The letters are a joy, loving and slightly absurd and polished and precise like all of Nabokov's prose. The first letter, which finds him having difficulty convincing several different South Carolinians who are waiting to meet a visiting Russian professor that he is that man, reads like a deleted scene from Pnin, all gentle misunderstanding and comedy. But the most wonderfully Nabokovian letter, the one that really makes it hard not to conclude that he somehow lived in a slightly different, stranger dimension and just sent back dispatches, is one mailed from Springfield, Illinois on November 7, 1942:
At the station in Springfield I was met . . . by the club secretary, a creepily silent melancholic of somewhat clerical cast with a small stock of automatic questions, which he quickly exhausted.

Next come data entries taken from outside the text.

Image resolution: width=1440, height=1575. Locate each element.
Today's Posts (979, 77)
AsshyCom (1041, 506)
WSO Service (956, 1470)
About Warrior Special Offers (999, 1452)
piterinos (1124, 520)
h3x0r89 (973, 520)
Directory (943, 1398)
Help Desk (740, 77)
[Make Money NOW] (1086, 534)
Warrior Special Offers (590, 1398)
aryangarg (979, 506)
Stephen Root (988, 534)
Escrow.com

He is an elderly bachelor, and his profession consists of doing secretarial work for several Springfield clubs. He livened up and flashed his eyes one single time--got awfully nervous, having noticed that the flagpole by the Lincoln mausoleum had been replaced by a new, taller one. It turned out that his hobby--or, rather, the passion of his life--is flagpoles. He sighed with relief when a watchman gave him the exact information--seventy feet--because the pole in his own garden is still ten feet taller.The occasional treat like this would be enough on its own to make a New Yorker subscription worthwhile; as far as I'm concerned, everything good the magazine publishes for the rest of the year now is gravy.
Yes, I read that one too...it certainly was a treat! I'm glad I'm not the only one who thought so.